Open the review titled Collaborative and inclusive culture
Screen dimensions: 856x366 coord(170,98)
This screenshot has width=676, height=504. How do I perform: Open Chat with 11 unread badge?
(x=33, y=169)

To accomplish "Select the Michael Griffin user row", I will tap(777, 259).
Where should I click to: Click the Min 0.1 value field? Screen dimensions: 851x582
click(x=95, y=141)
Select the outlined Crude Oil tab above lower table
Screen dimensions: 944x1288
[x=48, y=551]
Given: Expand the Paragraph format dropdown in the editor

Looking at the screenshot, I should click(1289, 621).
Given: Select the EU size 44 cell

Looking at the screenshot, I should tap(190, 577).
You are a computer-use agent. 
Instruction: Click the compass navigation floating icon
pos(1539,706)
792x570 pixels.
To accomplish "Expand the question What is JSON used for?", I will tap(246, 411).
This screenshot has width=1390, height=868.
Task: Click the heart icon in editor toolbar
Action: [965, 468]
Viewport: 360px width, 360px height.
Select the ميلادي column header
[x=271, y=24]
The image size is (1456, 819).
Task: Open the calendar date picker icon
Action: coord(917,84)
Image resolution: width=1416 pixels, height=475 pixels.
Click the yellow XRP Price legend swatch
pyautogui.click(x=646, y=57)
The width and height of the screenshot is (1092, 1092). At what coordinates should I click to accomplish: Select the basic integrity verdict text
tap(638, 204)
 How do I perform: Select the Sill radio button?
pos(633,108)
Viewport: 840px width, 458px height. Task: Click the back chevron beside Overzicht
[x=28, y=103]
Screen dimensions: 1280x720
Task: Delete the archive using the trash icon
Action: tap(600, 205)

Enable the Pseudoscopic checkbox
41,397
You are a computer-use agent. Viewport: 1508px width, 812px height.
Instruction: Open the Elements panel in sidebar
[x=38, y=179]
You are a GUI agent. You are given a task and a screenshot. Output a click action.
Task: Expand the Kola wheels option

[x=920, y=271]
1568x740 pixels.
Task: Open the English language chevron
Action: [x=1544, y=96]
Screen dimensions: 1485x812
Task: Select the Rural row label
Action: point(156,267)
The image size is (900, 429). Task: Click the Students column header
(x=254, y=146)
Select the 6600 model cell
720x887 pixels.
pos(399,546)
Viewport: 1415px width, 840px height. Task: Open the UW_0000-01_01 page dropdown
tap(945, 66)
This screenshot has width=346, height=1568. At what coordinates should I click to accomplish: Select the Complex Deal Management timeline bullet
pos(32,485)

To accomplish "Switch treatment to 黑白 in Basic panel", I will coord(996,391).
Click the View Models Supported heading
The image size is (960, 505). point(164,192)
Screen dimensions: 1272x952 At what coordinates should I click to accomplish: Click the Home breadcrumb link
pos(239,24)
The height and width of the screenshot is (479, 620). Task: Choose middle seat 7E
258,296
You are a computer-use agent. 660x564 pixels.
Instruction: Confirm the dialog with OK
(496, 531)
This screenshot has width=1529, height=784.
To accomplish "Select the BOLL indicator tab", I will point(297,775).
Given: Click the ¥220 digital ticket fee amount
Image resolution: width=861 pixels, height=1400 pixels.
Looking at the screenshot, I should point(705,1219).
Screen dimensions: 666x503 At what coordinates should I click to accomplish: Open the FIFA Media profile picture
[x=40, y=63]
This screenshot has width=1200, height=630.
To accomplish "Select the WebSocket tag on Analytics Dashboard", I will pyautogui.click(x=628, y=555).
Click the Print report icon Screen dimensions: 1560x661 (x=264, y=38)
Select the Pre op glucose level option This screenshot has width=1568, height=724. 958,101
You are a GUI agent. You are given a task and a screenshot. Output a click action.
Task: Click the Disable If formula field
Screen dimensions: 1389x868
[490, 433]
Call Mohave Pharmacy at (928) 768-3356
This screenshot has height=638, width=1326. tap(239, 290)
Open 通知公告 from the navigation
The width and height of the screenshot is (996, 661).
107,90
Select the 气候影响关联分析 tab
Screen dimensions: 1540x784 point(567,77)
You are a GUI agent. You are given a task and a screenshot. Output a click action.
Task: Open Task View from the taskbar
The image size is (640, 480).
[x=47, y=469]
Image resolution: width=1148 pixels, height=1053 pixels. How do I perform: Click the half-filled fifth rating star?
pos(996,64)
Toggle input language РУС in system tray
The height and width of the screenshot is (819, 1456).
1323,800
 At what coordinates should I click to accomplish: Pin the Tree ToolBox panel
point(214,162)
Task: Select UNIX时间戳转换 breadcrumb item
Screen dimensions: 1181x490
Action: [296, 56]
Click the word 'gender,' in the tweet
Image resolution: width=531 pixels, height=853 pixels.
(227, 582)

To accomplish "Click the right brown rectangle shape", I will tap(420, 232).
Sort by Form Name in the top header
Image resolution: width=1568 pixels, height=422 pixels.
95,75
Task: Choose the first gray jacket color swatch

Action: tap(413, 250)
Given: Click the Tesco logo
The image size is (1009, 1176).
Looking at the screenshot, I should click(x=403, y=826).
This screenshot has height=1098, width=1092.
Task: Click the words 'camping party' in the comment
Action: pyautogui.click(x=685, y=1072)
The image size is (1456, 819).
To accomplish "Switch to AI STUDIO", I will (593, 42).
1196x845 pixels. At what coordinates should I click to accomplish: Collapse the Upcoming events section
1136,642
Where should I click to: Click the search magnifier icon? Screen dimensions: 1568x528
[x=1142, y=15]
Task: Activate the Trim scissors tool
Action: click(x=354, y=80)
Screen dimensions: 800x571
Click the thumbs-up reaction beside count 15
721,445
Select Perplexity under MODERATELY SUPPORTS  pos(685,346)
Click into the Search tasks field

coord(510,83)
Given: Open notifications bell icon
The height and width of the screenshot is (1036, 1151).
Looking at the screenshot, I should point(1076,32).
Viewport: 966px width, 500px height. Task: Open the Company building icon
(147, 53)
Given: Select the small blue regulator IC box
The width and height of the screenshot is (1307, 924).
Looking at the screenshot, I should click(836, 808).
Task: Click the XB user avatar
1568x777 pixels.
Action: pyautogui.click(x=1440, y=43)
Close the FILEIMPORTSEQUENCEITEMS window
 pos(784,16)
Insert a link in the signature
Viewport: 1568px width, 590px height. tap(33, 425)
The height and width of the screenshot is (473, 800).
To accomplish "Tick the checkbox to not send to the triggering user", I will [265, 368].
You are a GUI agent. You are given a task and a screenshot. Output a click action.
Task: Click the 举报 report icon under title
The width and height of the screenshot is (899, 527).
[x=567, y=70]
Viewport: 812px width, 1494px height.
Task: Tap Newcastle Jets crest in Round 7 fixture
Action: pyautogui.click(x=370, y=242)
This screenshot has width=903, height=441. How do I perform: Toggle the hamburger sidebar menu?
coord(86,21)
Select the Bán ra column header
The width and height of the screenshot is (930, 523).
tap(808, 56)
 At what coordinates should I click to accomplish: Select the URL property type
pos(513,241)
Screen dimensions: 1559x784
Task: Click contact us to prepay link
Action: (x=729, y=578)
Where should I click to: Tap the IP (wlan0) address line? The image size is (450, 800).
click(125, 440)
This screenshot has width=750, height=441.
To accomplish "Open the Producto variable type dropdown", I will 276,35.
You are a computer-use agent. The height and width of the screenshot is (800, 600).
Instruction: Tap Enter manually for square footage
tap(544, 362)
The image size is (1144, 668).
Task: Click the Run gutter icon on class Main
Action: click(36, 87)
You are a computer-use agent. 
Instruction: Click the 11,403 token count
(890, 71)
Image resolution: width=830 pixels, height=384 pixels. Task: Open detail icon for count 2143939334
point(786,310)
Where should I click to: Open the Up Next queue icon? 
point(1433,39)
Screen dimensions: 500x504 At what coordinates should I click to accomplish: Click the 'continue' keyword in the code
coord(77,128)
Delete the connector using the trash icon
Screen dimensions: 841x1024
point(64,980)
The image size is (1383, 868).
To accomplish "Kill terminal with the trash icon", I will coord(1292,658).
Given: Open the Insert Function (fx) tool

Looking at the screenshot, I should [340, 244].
+++
= Description of the task =
Reproduce the rows from the line with "The height and width of the screenshot is (479, 620)." through the line with "Select the Pre", both included, renaming "Screen dimensions" to "Display size" and leaving everything else unchanged.

= Solved problem =
The height and width of the screenshot is (479, 620). Task: Choose middle seat 7E
258,296
You are a computer-use agent. 660x564 pixels.
Instruction: Confirm the dialog with OK
(496, 531)
This screenshot has width=1529, height=784.
To accomplish "Select the BOLL indicator tab", I will point(297,775).
Given: Click the ¥220 digital ticket fee amount
Image resolution: width=861 pixels, height=1400 pixels.
Looking at the screenshot, I should point(705,1219).
Display size: 666x503 At what coordinates should I click to accomplish: Open the FIFA Media profile picture
[x=40, y=63]
This screenshot has width=1200, height=630.
To accomplish "Select the WebSocket tag on Analytics Dashboard", I will pyautogui.click(x=628, y=555).
Click the Print report icon Display size: 1560x661 (x=264, y=38)
Select the Pre op glucose level option This screenshot has width=1568, height=724. 958,101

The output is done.